3). Mulut ke sungkup
Penolong menghembuskan udara melalui sungkup yang diletakkan diatas dan
melingkupi mulut dan hidung penderita. Sungkup ini terbuat dari plastik
transparan sehingga muntahan dan warna bibir penderita dapat terlihat.
Cara melakukan pemberian napas mulut ke sungkup, yaitu:
ü Letakkan sungkup pada muka penderita dan
dipegang dengan kedua ibu jari
ü Lakukan head tilt chin lift/ jaw thrust,
tekan sungkup ke muka penderita, kemudian hembuskan udara melalui lubang
sungkup sampai dada terangkat
ü Hentikan hembusan dan amati turunnya
pergerakan dinding dada
4). Dengan kantung pernapasan
Alat ini dari kantung yang berbentuk balon dan katup satu arah yang
menempel pada sungkup muka. Volume kantung napas ini 1600ml. Alat ini digunakan
untuk pemberian napas bantuan dengan disambungkan ke sumber oksigen. Bila alat
tersebut disambungkan ke sumber oksigen maka kecepatan aliran oksigen bisa
sampai 12 L/menit. Penolong hanya memompa sekitar 400-600ml (6-7ml/kg) dalam 1
detik ke penderita. Bila tanpa oksigen dipompakan 10ml/kg BB penderita dalam 1
detik.
Caranya dengan menempatkan tangan untuk membuka jalan napas dan meletakkan
sungkup menutupi muka dengan teknik E-C Clamp (bila seorang diri), yaitu
jari-jari ketiga, ke empat dan kelima membentuk huruf E dan diletakkan dibawah
rahang bawah untuk mengekstensi dagu dan rahang bawah, ibu jari dan telunjuk
membentuk huruf C untuk mempertahankan sungkup di muka penderita. Tindakan ini
akan mengangkat lidah dari belakang faring dan membuka jalan napas.
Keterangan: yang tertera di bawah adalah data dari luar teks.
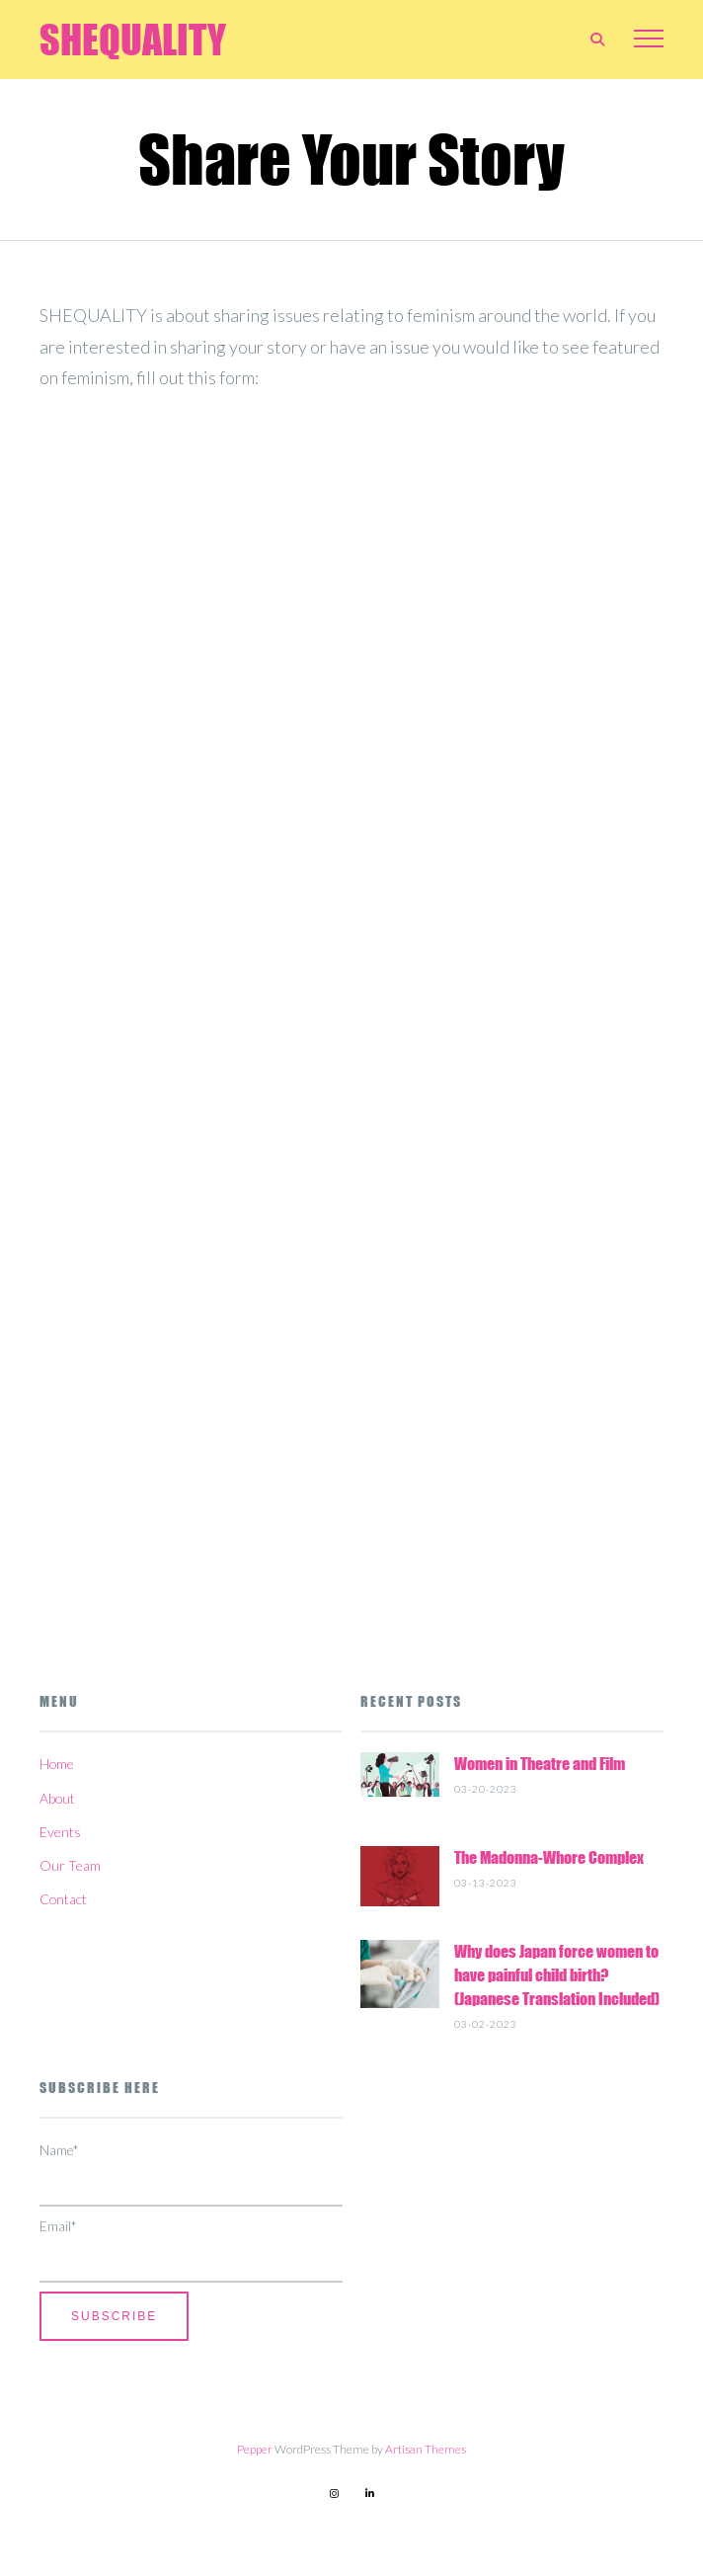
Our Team (70, 1865)
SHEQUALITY (132, 39)
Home (56, 1763)
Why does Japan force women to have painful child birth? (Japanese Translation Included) (557, 1975)
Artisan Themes (425, 2449)
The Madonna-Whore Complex (549, 1857)
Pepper (255, 2449)
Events (60, 1831)
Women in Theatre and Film (539, 1763)
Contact (63, 1899)
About (57, 1798)
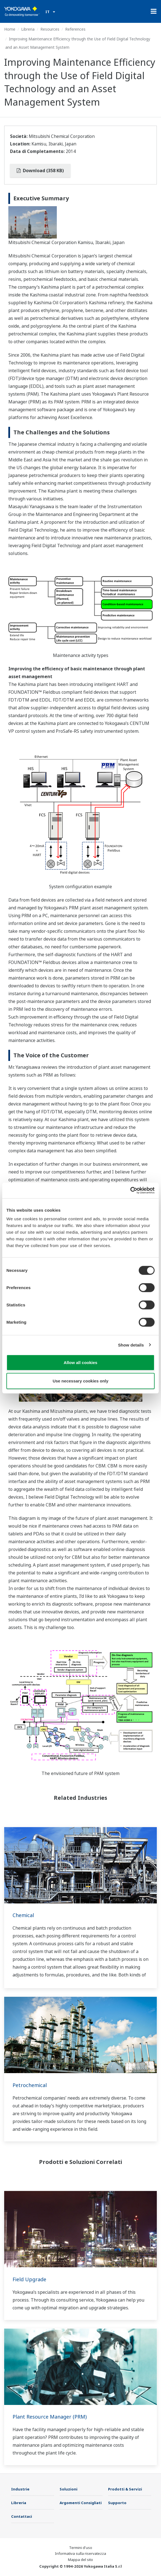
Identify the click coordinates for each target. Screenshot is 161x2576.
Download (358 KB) (40, 170)
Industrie (20, 2489)
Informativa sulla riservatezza (80, 2553)
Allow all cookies (80, 1362)
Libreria (28, 29)
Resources (49, 29)
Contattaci (21, 2516)
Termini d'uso (80, 2547)
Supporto (117, 2502)
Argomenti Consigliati (81, 2502)
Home (9, 29)
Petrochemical (30, 2085)
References (75, 29)
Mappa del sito (80, 2559)
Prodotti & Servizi (125, 2489)
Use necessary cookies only (80, 1380)
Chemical (23, 1915)
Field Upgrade (29, 2279)
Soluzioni (68, 2489)
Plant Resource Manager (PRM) (50, 2416)
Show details (131, 1344)
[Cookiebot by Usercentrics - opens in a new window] (130, 1190)
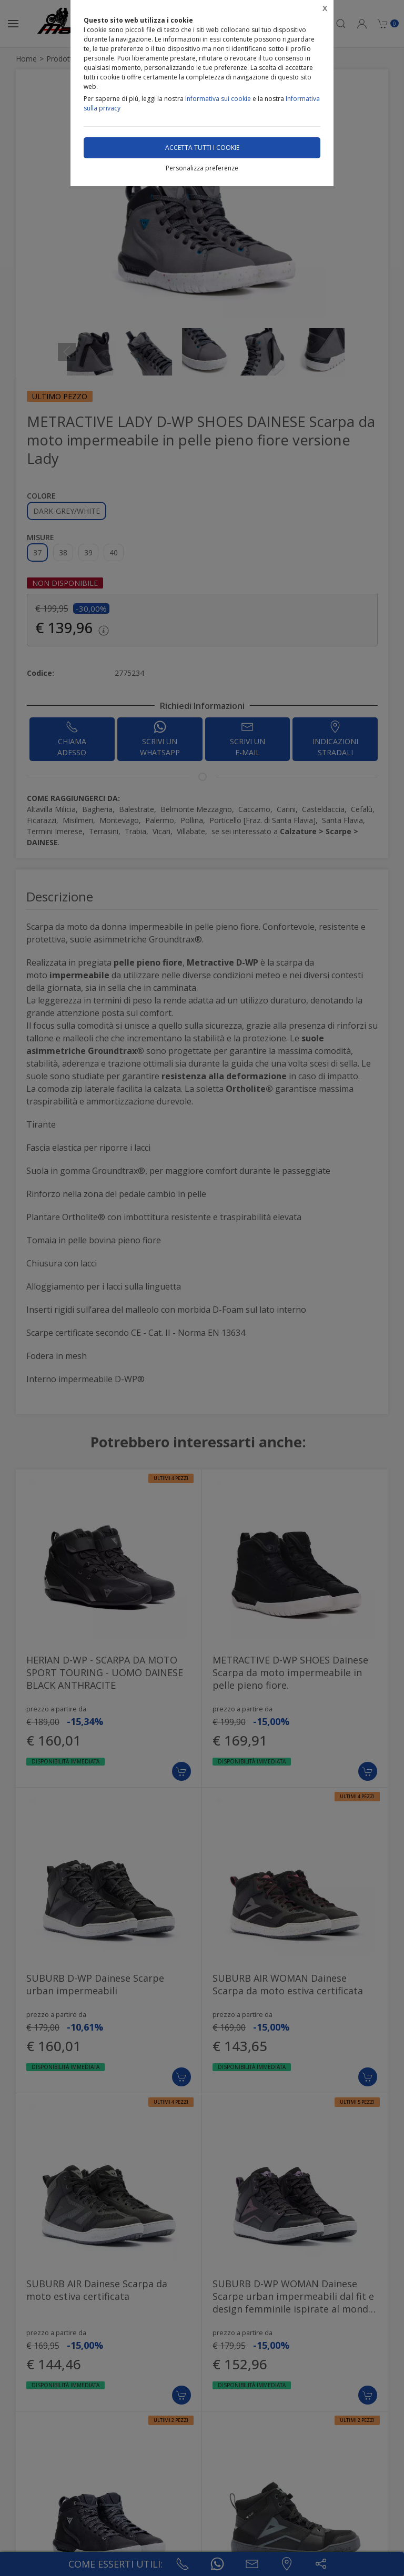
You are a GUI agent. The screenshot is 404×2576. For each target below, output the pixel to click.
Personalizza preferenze (202, 168)
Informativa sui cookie (218, 98)
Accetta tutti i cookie (202, 147)
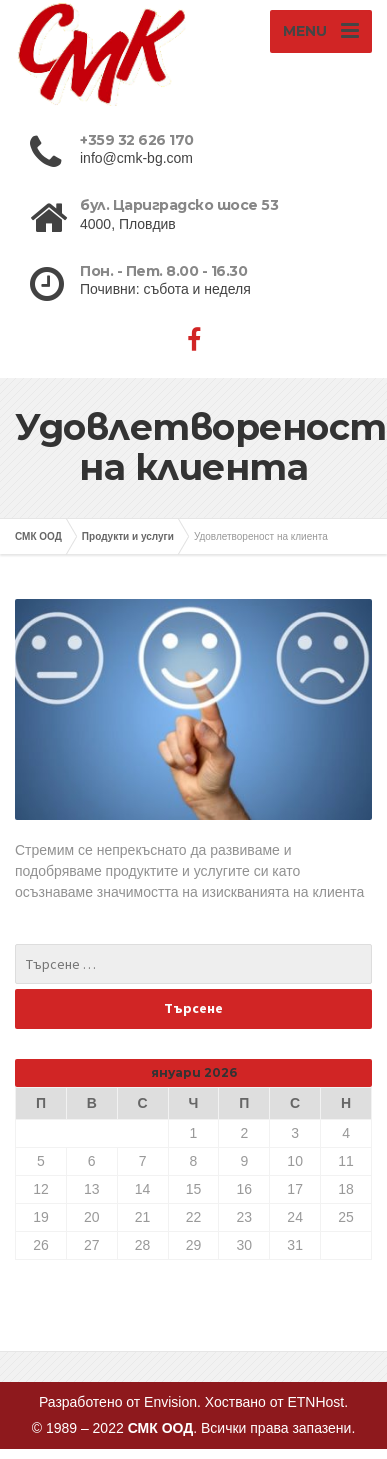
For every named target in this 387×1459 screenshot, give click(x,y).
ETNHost (314, 1402)
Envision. (172, 1402)
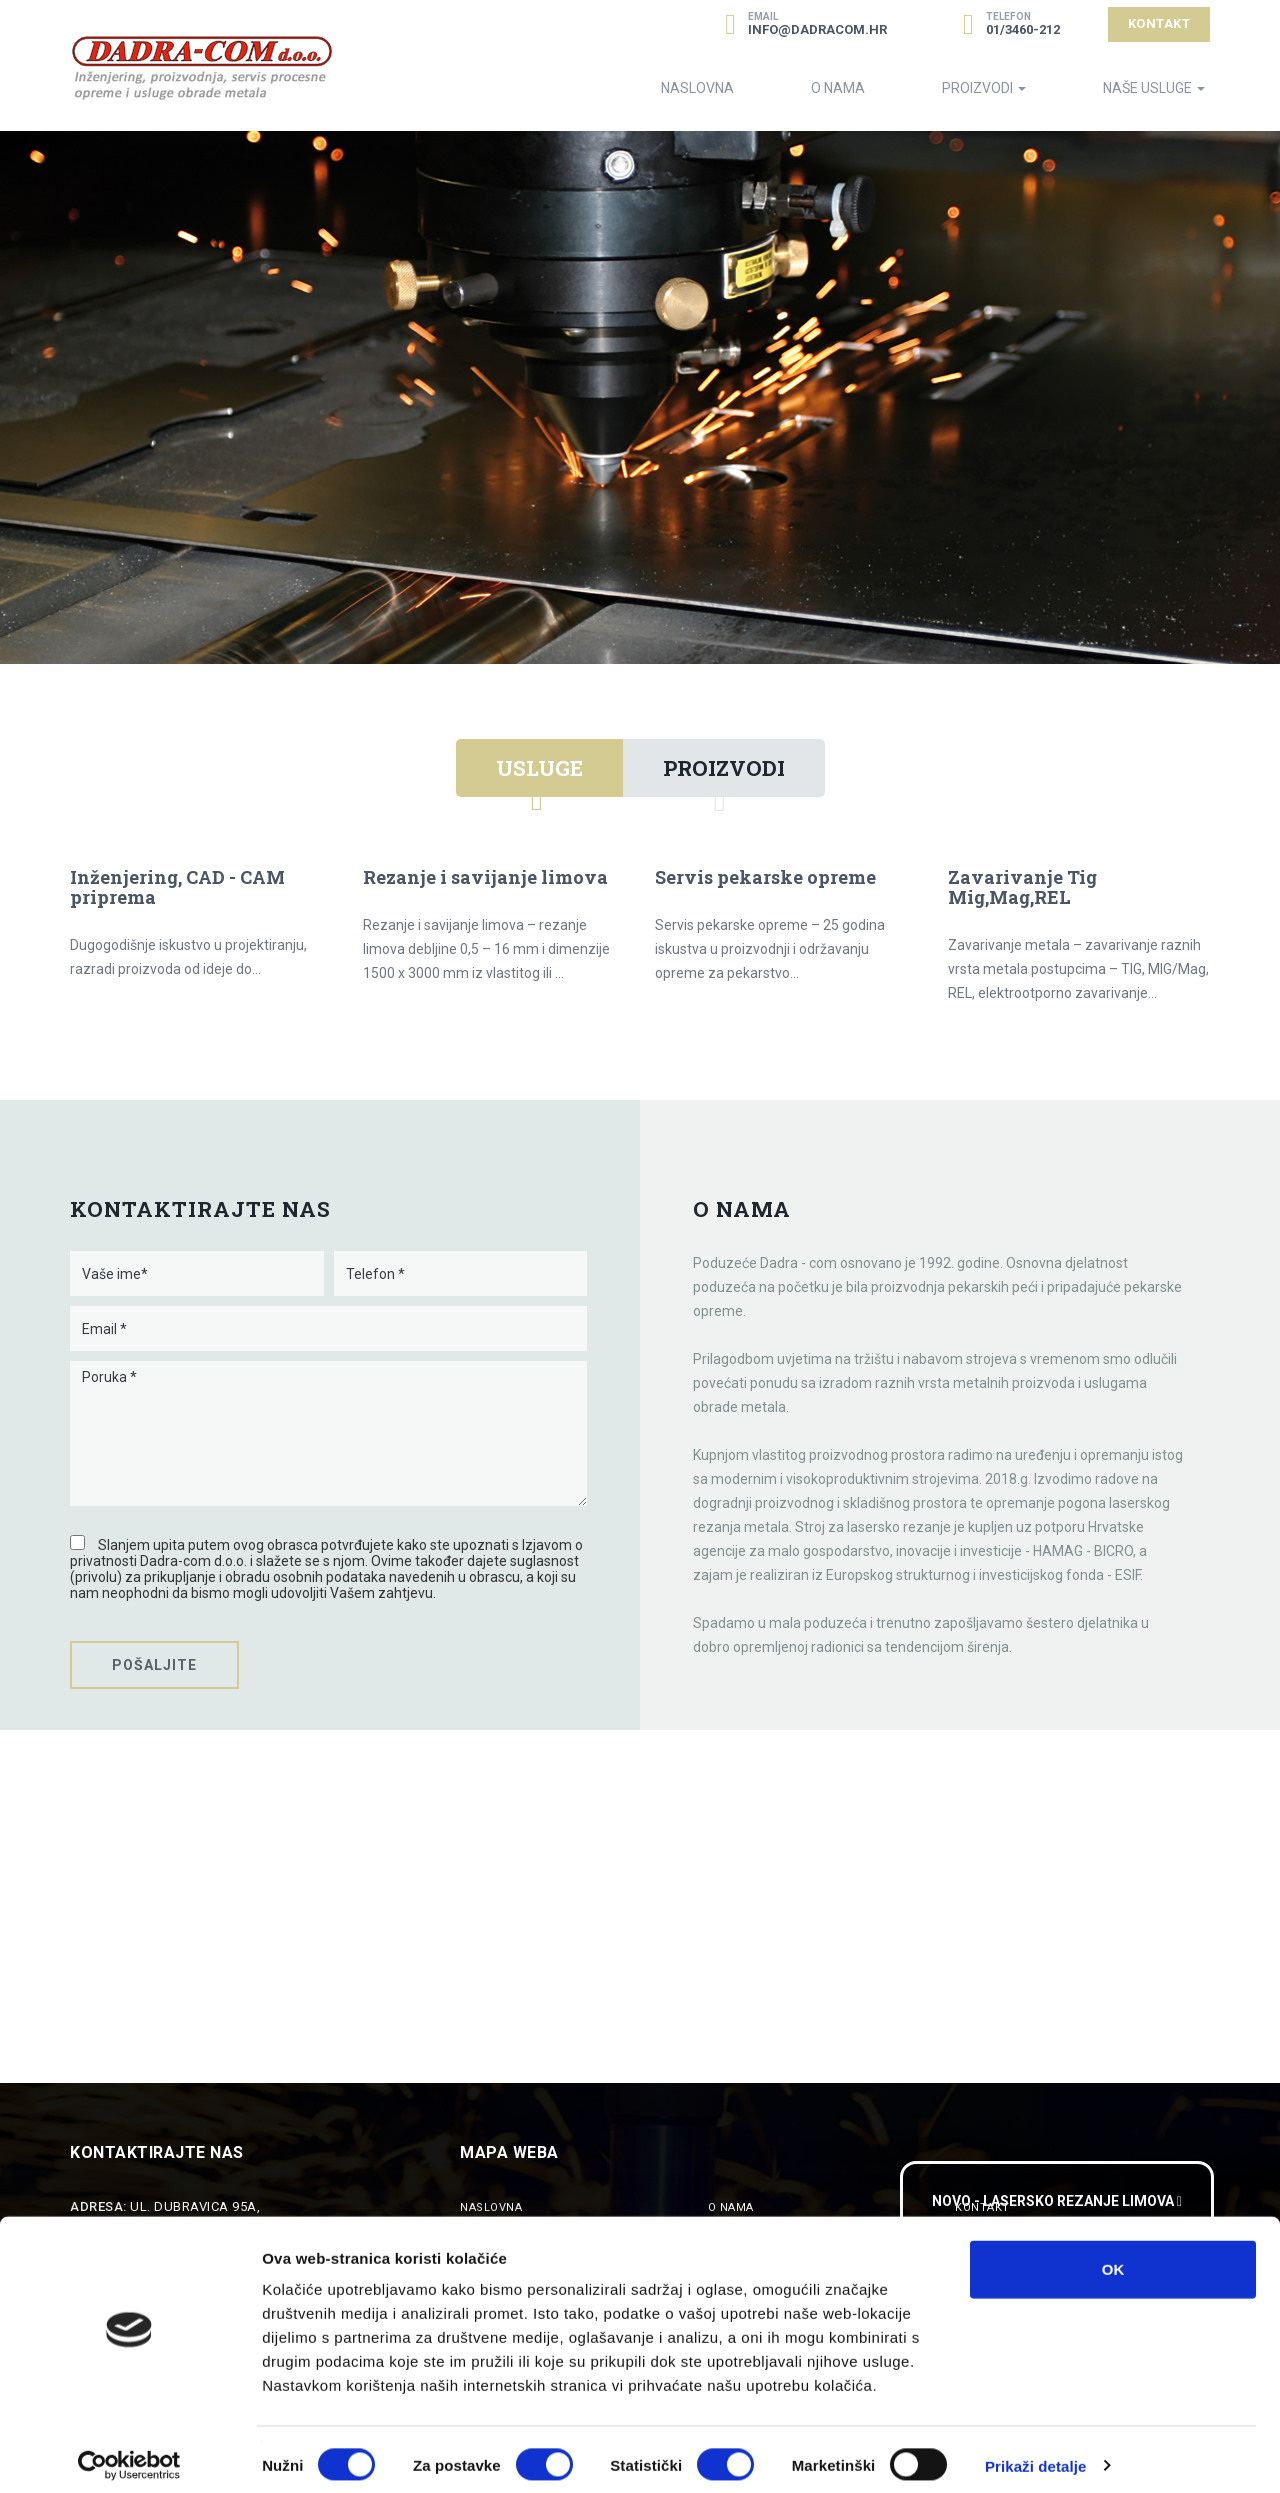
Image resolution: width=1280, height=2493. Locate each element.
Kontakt (1159, 23)
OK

ü Bila 1 penolong, dengan ibu jari dan
telunjuk melingkari pinggir sungkup dan jari-jari lainnya mengangkat rahang
bawah (E-C Clamp), tangan yang lain memompa kantung napas sambil melihat dada
terangkat.
ü Bila dengan 2 penolong, 1 penolong pada
posisi diatas kepala penderita menggunakan ibu jari dan telunjuk tangan kiri
dan kanan untuk mencegah agar tidak terjadi kebocoran disekitar sungkup dan
mulut, jari-jari yang lain mengangkat rahang bawah dengan mengeskstensikan
sambil melihat pergerakan dada. Penolong kedua secara perlahan memompa kantung
sampai dada terangkat.
5. Komplikasi
a. Aspirasi regurgitasi
b. Fraktur kosta-sternum
c. Pneumotoraks, hematoraks, kontusio paru
d. Laserasi hati atau limpa
PENTING UNTUK DIINGAT: KAPAN RJP DIHENTIKAN !!
a. Kembalinya ventilasi dan sirkulasi spontan
b. Ada penolong yang lebih bertanggung jawab
c. Penolong lelah atau sudah 30 menit tidak ada respon,
d. Adanya DNAR (Do Not Attempt Resuscitation)
e. Adanya
tanda kematian yang irreversibel.
PENTING UNTUK DIINGAT: KAPAN RJP TIDAK DILAKUKAN !!
a. Adanya tanda kematian : rigormortis
b. Sebelumnya dengan fungsi vital yang sangat jelek, dan sudah dengan terapi maksimal
c. Bila menolong korban, akan membahayakan penolong.